Breakfast is the most important part of a meal. It is always good to consume a high-protein breakfast between 6 AM to 10 AM when trying for weight loss. This helps to reduce the risk of accumulation of fat in the body and make you feel less hungry throughout the day. Nutritionist Niti Desai also recommends having your breakfast early in the morning. She says that it is a bad idea to skip your breakfast. As per data from the National Weight Control Registry, about 80 percent of people who had their first meal of the day clockwise were able to lose 15 kilos more weight than others.

03/6MID MORNING SNACK

Mid-morning snack is not absolutely necessary, it all depends if you are hungry or not. Our body takes a minimum of 4 hours to digest and absorb the food we eat, so it is advised to have your mid-morning snacks 2 to 4 hours after your breakfast. Sticking to this time frame would help you to stay full for a longer period of time and will keep your energy level up till the afternoon.

04/6LUNCH

You should try to have your lunch before 3 PM at all cost. As per a study published in the American Journal of Clinical Nutrition, researchers examined 300 dieters trying to lose weight and it was found that people who had their lunch earlier were able to shed more kilos.

05/6AFTERNOON SNACK

Just like your morning snack, you should have your evening snacks 2 to 4 hours after your lunch. Snacking between the meals prevents you from overeating.

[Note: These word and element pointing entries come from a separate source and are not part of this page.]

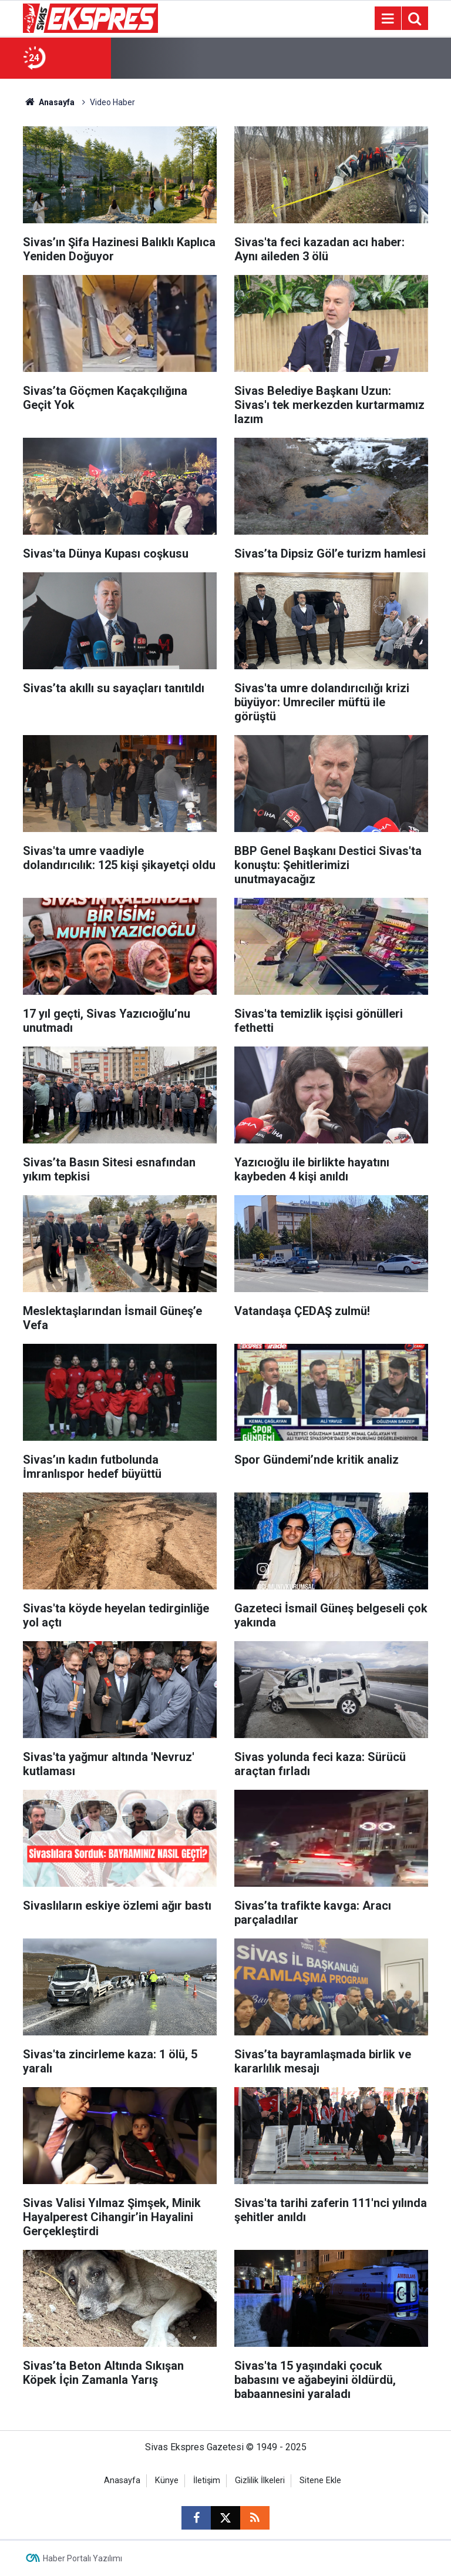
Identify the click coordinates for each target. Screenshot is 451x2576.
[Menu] (387, 19)
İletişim (206, 2481)
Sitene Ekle (320, 2481)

“Eating small meals frequently is always a good option. Do not take long intervals between your meal as it results in overeating when you have your meal.” Try to have nuts, fruits, smoothies in your snacks. Increasing your fruit and vegetable intake also speeds up your weight loss process.

06/6DINNER

It is also advised to have light dinner at night and that too before 7 pm. As per a study conducted by Brigham Young University, researchers asked 29 men to not have anything after 7 PM for about weeks and then asked them to have whatever they want for another two weeks. It was found people who had their dinner by 7 PM consumed 244 fewer calories, which eventually helped them to shed kilos. Also, it is always advised to have food 1-2 hours before sleeping, in order to lose weight.